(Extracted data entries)
BEGIN

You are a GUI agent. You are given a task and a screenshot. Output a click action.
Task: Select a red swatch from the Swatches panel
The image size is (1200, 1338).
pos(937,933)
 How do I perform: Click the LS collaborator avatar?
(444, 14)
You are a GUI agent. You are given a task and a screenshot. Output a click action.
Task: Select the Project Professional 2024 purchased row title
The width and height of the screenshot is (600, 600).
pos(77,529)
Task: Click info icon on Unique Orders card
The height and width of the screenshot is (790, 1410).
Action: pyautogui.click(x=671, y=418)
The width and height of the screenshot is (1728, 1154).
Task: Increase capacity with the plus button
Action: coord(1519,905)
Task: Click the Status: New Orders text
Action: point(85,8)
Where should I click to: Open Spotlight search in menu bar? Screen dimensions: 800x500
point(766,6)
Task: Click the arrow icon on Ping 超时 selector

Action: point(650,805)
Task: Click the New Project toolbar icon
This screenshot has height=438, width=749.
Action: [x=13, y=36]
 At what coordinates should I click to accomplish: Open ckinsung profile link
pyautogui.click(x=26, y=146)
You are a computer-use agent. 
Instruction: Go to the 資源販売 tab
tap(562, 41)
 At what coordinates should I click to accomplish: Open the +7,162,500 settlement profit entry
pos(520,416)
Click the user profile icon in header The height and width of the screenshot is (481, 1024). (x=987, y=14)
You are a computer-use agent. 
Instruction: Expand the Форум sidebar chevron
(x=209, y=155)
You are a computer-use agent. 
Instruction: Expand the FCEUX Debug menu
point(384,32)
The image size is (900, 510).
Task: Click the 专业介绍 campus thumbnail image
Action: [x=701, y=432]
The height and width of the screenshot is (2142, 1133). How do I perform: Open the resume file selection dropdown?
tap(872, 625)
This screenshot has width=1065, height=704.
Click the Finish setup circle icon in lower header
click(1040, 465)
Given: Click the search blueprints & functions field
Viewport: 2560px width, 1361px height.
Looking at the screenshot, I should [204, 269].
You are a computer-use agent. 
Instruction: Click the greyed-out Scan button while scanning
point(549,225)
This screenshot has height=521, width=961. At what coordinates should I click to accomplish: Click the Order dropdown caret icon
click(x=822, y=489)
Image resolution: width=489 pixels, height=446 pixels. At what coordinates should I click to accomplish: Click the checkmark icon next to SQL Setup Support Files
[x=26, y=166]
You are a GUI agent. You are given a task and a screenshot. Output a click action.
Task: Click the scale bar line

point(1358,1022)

END

Required action
Give back the data above word for word.

Answer for the task
You are a GUI agent. You are given a task and a screenshot. Output a click action.
Task: Select a red swatch from the Swatches panel
The image size is (1200, 1338).
pos(937,933)
 How do I perform: Click the LS collaborator avatar?
(444, 14)
You are a GUI agent. You are given a task and a screenshot. Output a click action.
Task: Select the Project Professional 2024 purchased row title
The width and height of the screenshot is (600, 600).
pos(77,529)
Task: Click info icon on Unique Orders card
The height and width of the screenshot is (790, 1410).
Action: pyautogui.click(x=671, y=418)
The width and height of the screenshot is (1728, 1154).
Task: Increase capacity with the plus button
Action: coord(1519,905)
Task: Click the Status: New Orders text
Action: point(85,8)
Where should I click to: Open Spotlight search in menu bar? Screen dimensions: 800x500
point(766,6)
Task: Click the arrow icon on Ping 超时 selector

Action: point(650,805)
Task: Click the New Project toolbar icon
This screenshot has height=438, width=749.
Action: [x=13, y=36]
 At what coordinates should I click to accomplish: Open ckinsung profile link
pyautogui.click(x=26, y=146)
You are a computer-use agent. 
Instruction: Go to the 資源販売 tab
tap(562, 41)
 At what coordinates should I click to accomplish: Open the +7,162,500 settlement profit entry
pos(520,416)
Click the user profile icon in header The height and width of the screenshot is (481, 1024). (x=987, y=14)
You are a computer-use agent. 
Instruction: Expand the Форум sidebar chevron
(x=209, y=155)
You are a computer-use agent. 
Instruction: Expand the FCEUX Debug menu
point(384,32)
The image size is (900, 510).
Task: Click the 专业介绍 campus thumbnail image
Action: [x=701, y=432]
The height and width of the screenshot is (2142, 1133). How do I perform: Open the resume file selection dropdown?
tap(872, 625)
This screenshot has width=1065, height=704.
Click the Finish setup circle icon in lower header
click(1040, 465)
Given: Click the search blueprints & functions field
Viewport: 2560px width, 1361px height.
Looking at the screenshot, I should [204, 269].
You are a computer-use agent. 
Instruction: Click the greyed-out Scan button while scanning
point(549,225)
This screenshot has height=521, width=961. At what coordinates should I click to accomplish: Click the Order dropdown caret icon
click(x=822, y=489)
Image resolution: width=489 pixels, height=446 pixels. At what coordinates should I click to accomplish: Click the checkmark icon next to SQL Setup Support Files
[x=26, y=166]
You are a GUI agent. You are given a task and a screenshot. Output a click action.
Task: Click the scale bar line

point(1358,1022)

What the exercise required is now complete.